Qu’en est-il ? F. Lordon, reprocherait au « Manifeste pour l’accueil des migrants », lancé à l’initiative de « Médiapart », de ne pas affirmer que « le problème des salariés français, ce ne sont pas les migrants, c’est la mondialisation » et de ne pas conclure « par conséquent […] à la démondialisation, sortie de l’euro en tête ». Ce condensé procède à notre avis d’une lecture très rapide et pour le moins approximative du très riche « Appels sans suite» de l’économiste philosophe. A aucun moment, un tel reproche n’est en effet adressé aux appellistes. Ce qui leur est reproché en revanche, c’est de ne jamais lier les déclarations sur l’immigration à rien de fondamental, de ne pas apercevoir les conséquences politiques de leur positionnement, de s’en tenir à un humaniste déclamatoire sans suite et à des positions morales surplombantes. Ainsi note F. Lordon, si les auteurs du manifeste nous expliquent qu’il faut moins regarder du côté des migrants pour avoir le fin mot de la précarisation salariale que des structures économiques – c’est du moins ainsi que l’on peut comprendre « frénésie de la financiarisation » et « ronde incessante des marchandises » – ils n’en tirent pas vraiment les conclusions. De la frénésie de la financiarisation ne devrait-il pas s’ensuivre d’en limiter les mouvements ? L’Union Européenne ne l’interdit elle pas ? Et la ronde incessante des marchandises comment l’empêcher ? Le protectionnisme et des difficultés avec l’euro ne doivent-ils pas être envisagés ?[1]

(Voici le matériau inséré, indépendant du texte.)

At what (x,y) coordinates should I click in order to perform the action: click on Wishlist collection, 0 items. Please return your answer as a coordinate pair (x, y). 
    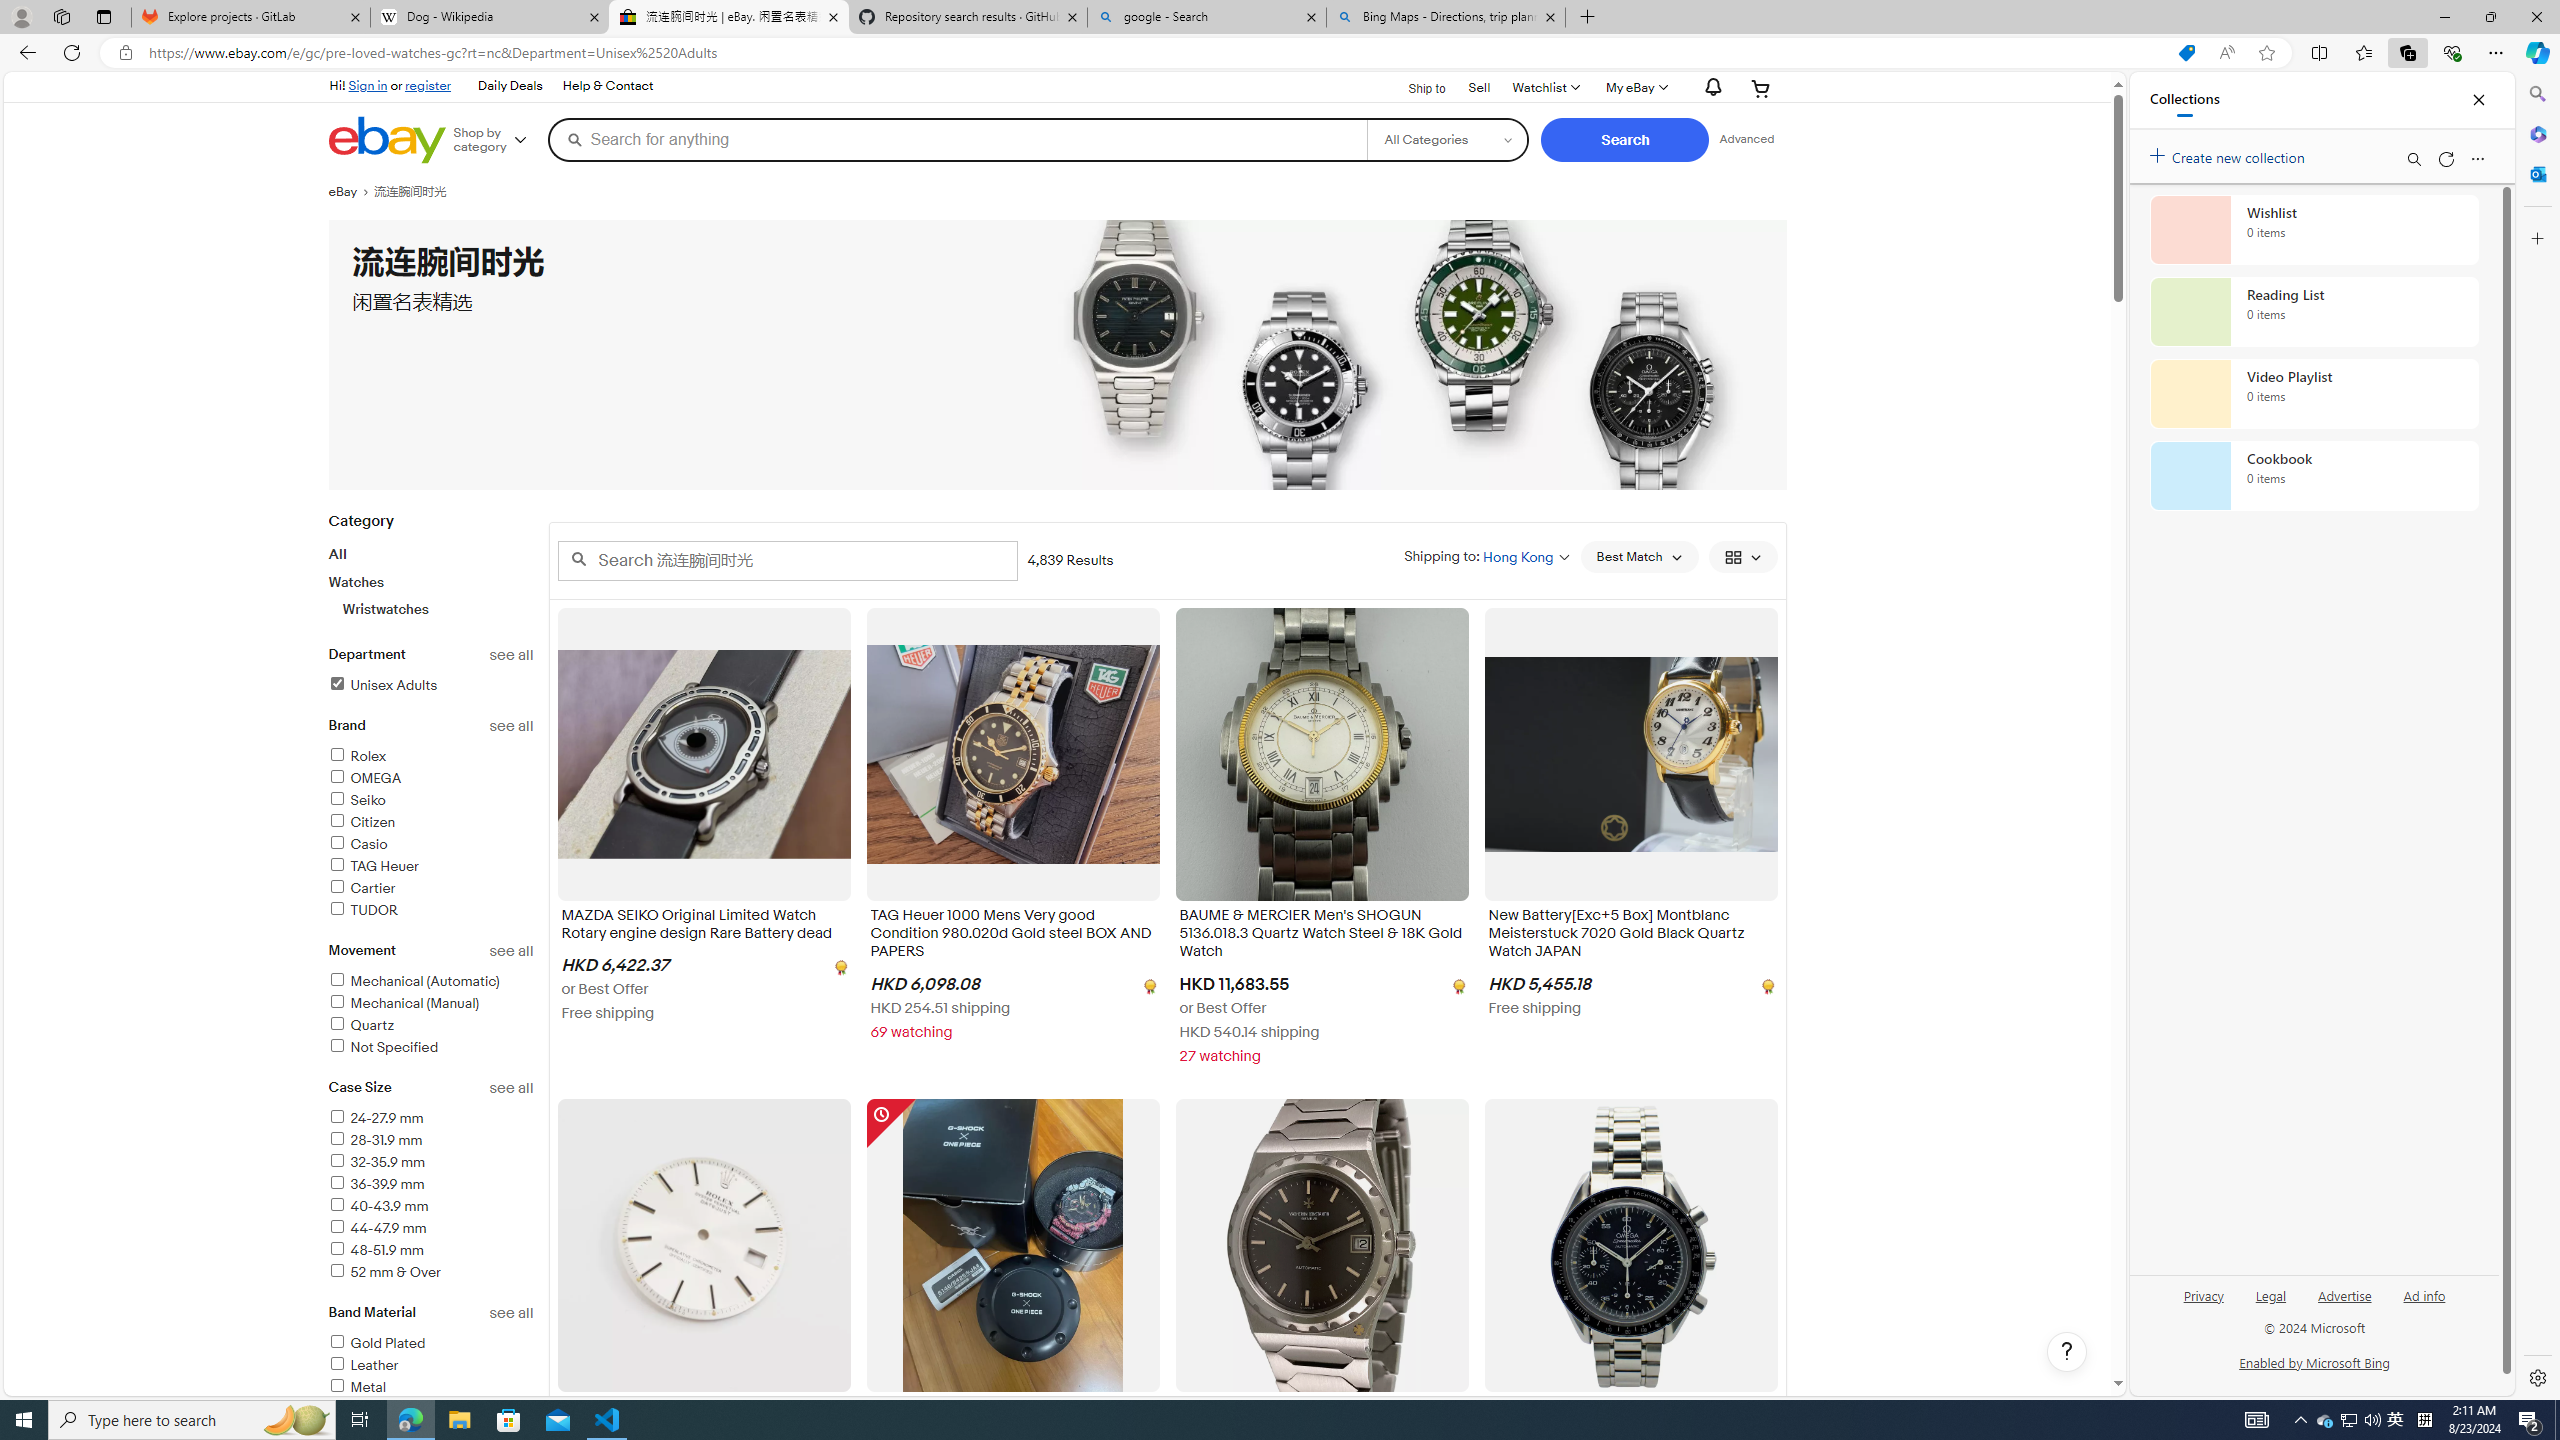
    Looking at the image, I should click on (2314, 229).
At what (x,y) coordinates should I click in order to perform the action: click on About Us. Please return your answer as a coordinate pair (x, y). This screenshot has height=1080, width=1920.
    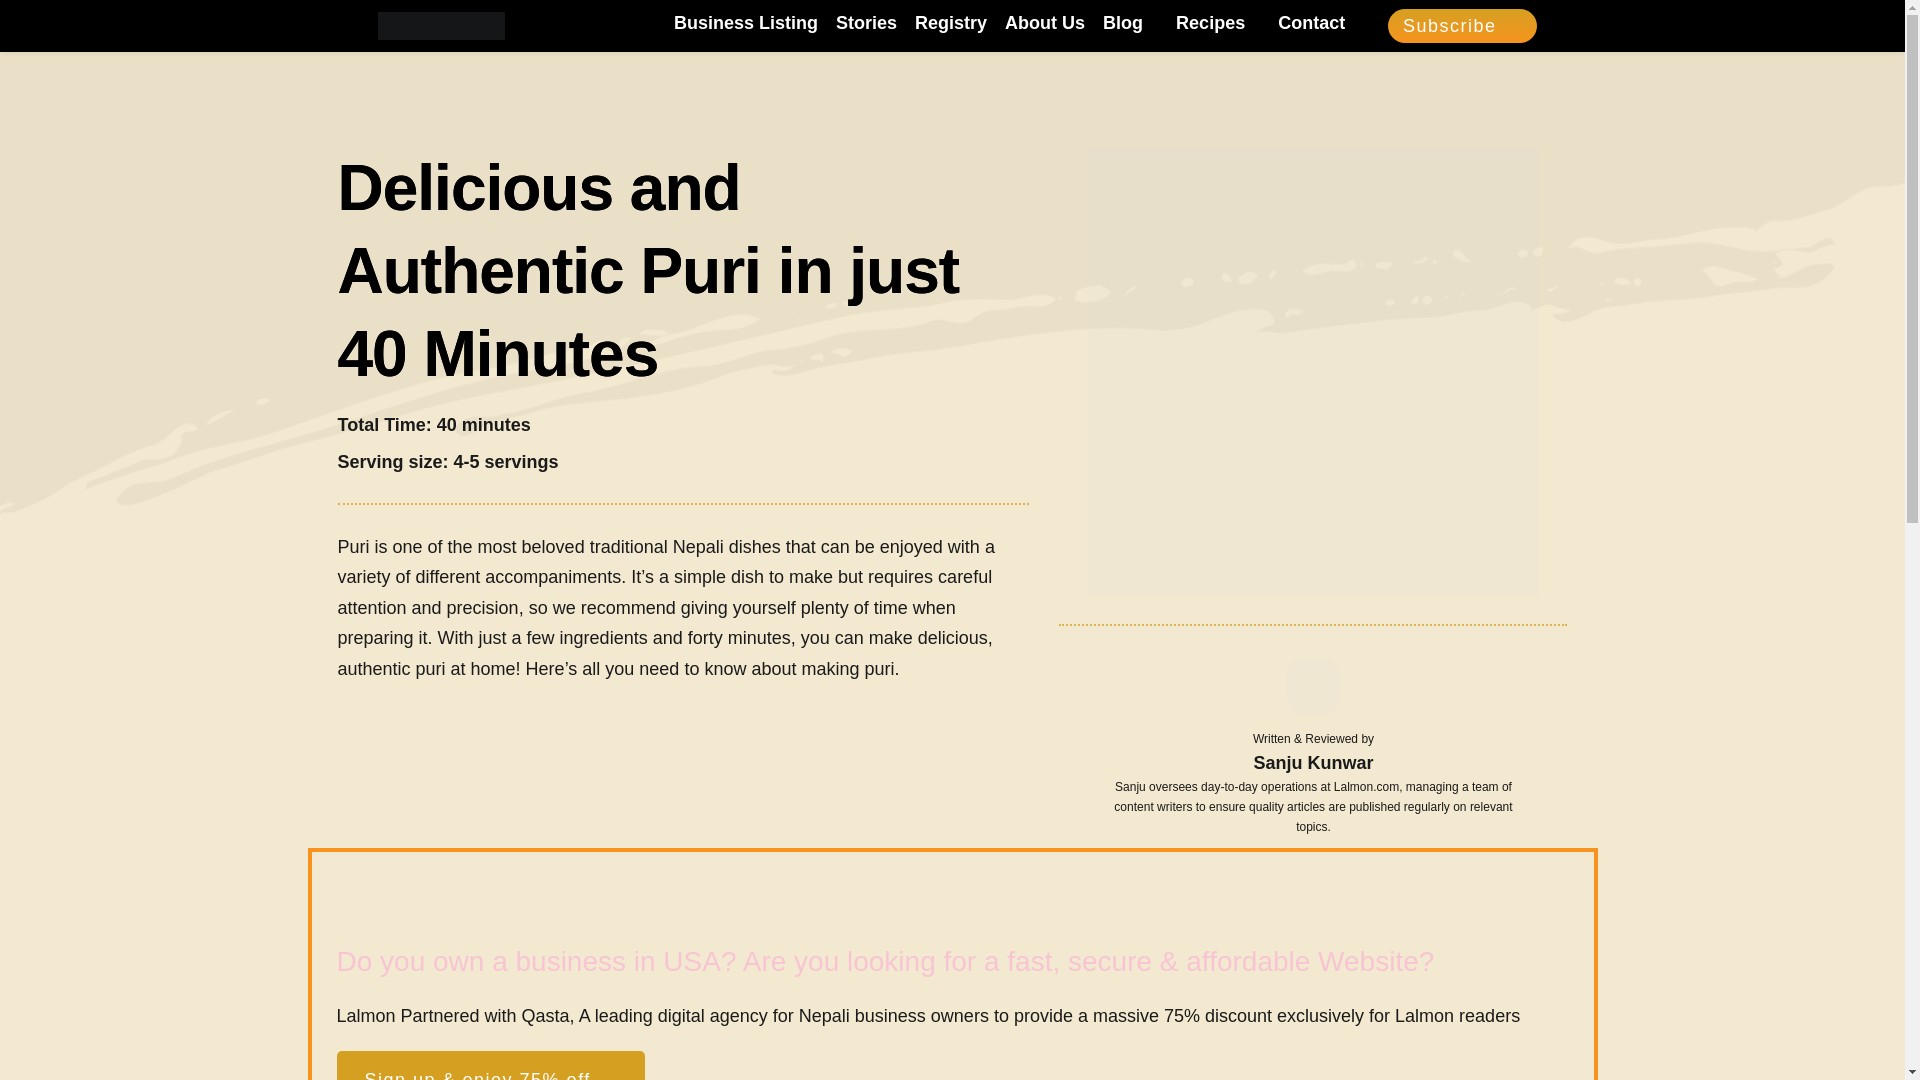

En matière de migrants, les appels se partagent entre ceux qui ne voient pas ce qu’il y a à voir et ceux qui ne veulent surtout rien faire quand bien même ils ont un peu vu nous dit F. Lordon. P. Khalfa, qui caricaturalement dans son texte à « Médiapart » ne conclue rien, ne propose rien, déclame, moralise et donne mille fois raison à F. Lordon, appartient de façon troublante à cette deuxième catégorie. Nous ne serons donc rien des supposées apories de la pensée souverainiste de gauche[2]. Nous ne saurons pas d’avantage ce qui fait reculer le racisme et la xénophobie et fait disparaître « le problème » des migrants sinon par la négative. Il est urgent pour P. Khalfa de ne rien faire. Il ne faut pas lutter contre la mondialisation ; la sortie de l’euro ou une éventuelle démondialisation ne tariraient pas les flux migratoires au contraire, etc. Peut-être un peu d’histoire, de psychologie, quelques admonestations car le racisme a des racines hélas beaucoup plus profondes que le simple effet de la mondialisation sur les salariés français (sic)[3] … ?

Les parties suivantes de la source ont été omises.